Regarding the second point, the hierarchical and syntagmatic format of metadata storage is an advantage only if one is interested in performing comparatively few structural transformations on the first-order material one seeks to deploy in second-order works. For example, if one uses electronic texts to search for extractable passages, or to build concordance files, or to describe the statistical distribution of words and passages in a text or corpus, the structural operations required to perform such tasks can be accomplished with a standard indexing engine. However, if one is interested in the systematic decomposition of texts, and in the recombination of textual elements with elements drawn from other texts or from metadata associated with other media objects, then the transformational requirements for these operations will exceed what is provided by an indexing engine by itself. For example, to conduct the kind of structural analysis of mythic texts proposed by Lévi-Strauss (Lévi-Strauss 1963), one must be able to describe a text in a paradigmatic, polythetic form. But it is precisely this form of organization that the mark-up approach inhibits, first by its emphasis on syntagm over paradigm, and second by the effective prohibition of over-lapping tags.
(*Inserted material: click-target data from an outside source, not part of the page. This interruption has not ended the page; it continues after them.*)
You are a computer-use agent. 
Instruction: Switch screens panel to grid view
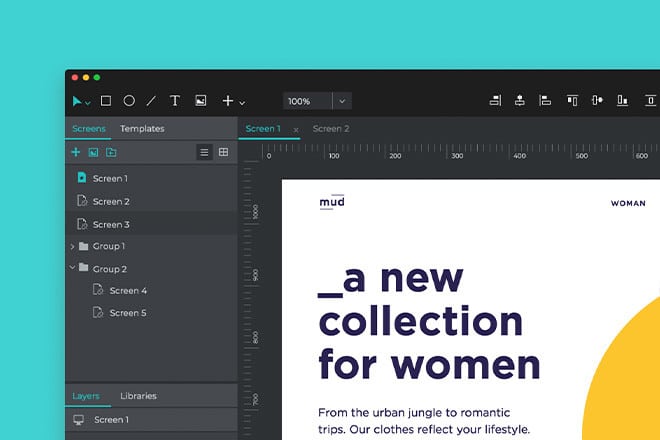(224, 152)
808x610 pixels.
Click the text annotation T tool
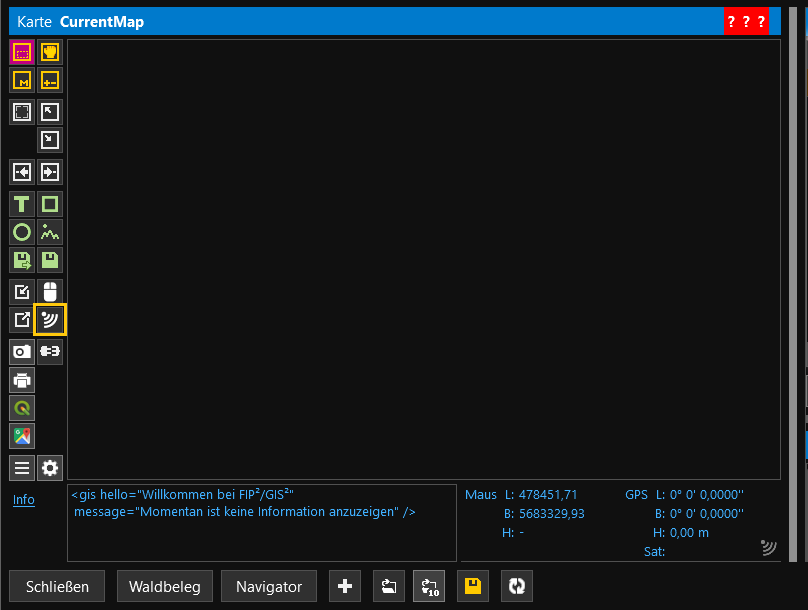22,204
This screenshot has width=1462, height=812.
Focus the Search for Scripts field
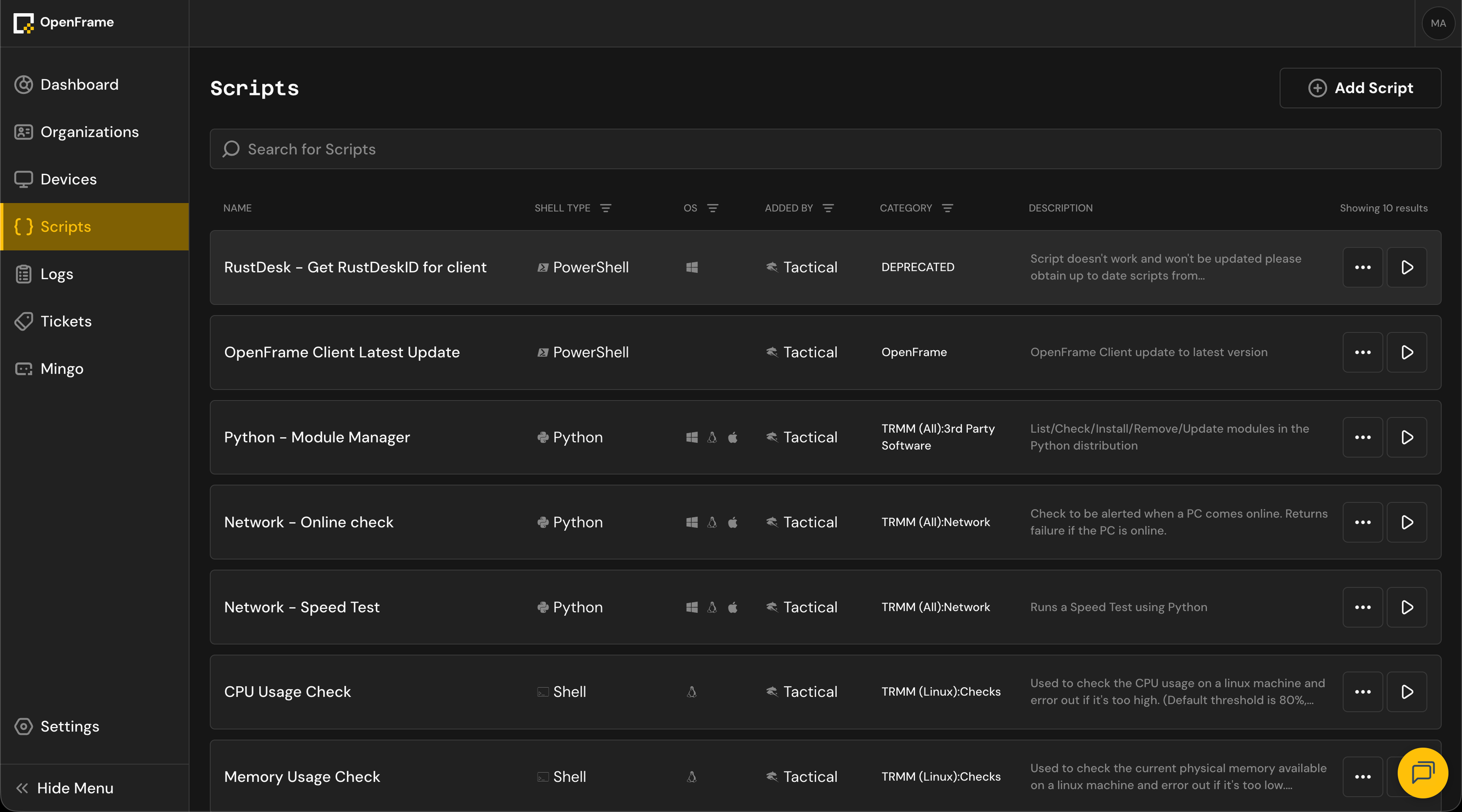(825, 149)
It is significant that both of these problems derive from the same intuitivist principles that argue against the use of the relational model. For both problems can be addressed precisely to the degree that the decidedly unintuitive principles of normalization are employed in the design of a DCMS data model. This is because normalization forces us to analyze our material, not simply describe it. In the process of defining the categories and relationships associated with the materials of humanistic research, we not only demystify objects by disarticulating from them the data that they supposedly contain, we raise the relationships between objects to the level of observation when they would otherwise remain hidden. The great advantage of this work is not only that we produce a more flexible and powerful DCMS, but that we produce a database that becomes an encyclopedic work in itself.
In my talk I will illustrate these points with examples from HCAs at Princeton. In doing so I will discuss the design of a DCMS that combines the advantages of mark-up technologies (such as XML), relational database technologies, and object-oriented application technologies.